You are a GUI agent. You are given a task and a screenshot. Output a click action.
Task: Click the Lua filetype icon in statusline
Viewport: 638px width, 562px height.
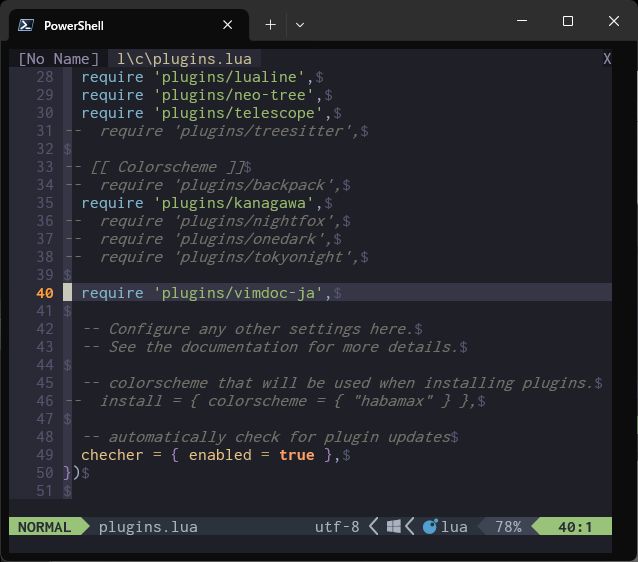pyautogui.click(x=431, y=526)
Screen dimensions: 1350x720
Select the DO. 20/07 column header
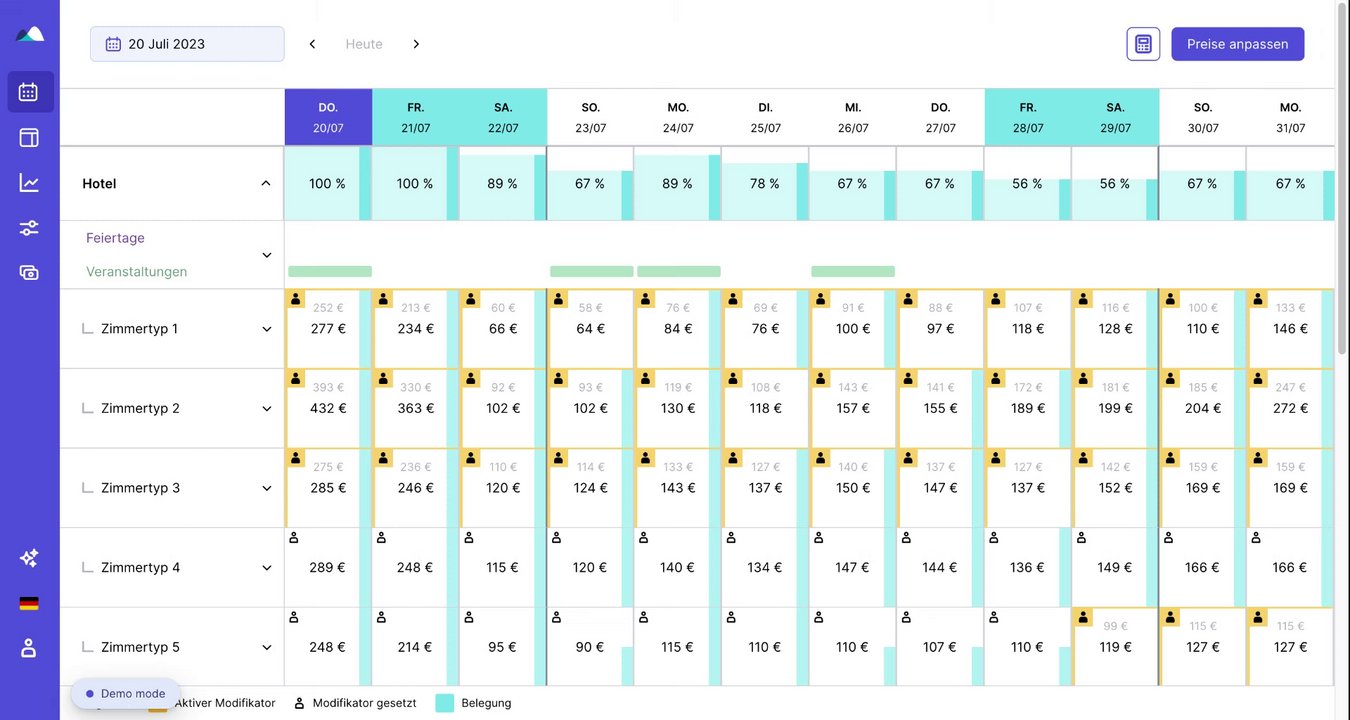[328, 117]
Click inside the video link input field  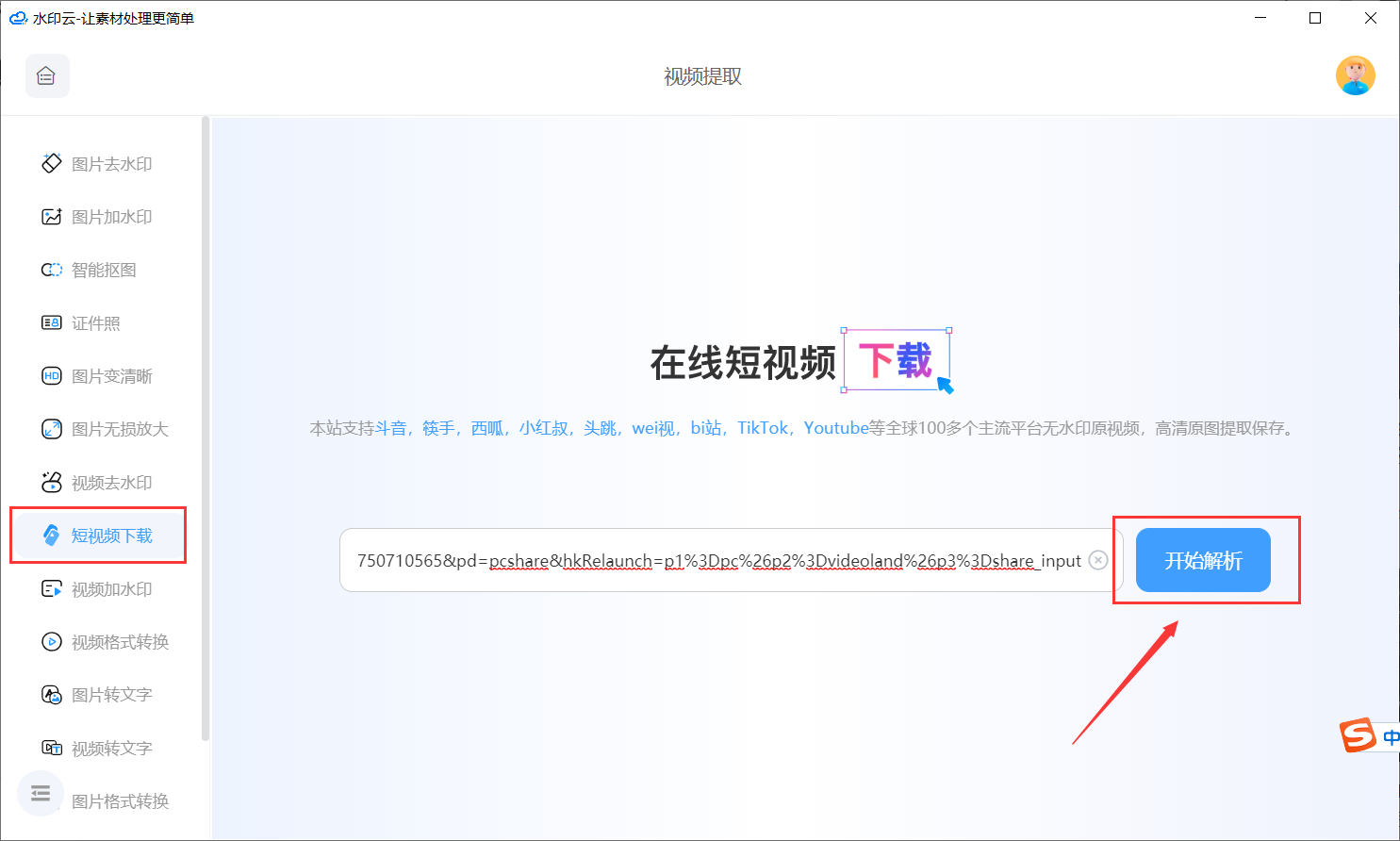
■ ■ ■
§ **YOUR OBJECTIVE**
Your output must reproduce the material above in full, with no pictures.

§ **ANSWER TO THIS EXERCISE**
You are a GUI agent. You are given a task and a screenshot. Output a click action.
Task: Click the Lua filetype icon in statusline
Viewport: 638px width, 562px height.
pyautogui.click(x=431, y=526)
Screen dimensions: 1350x720
Select the DO. 20/07 column header
[328, 117]
Click inside the video link input field  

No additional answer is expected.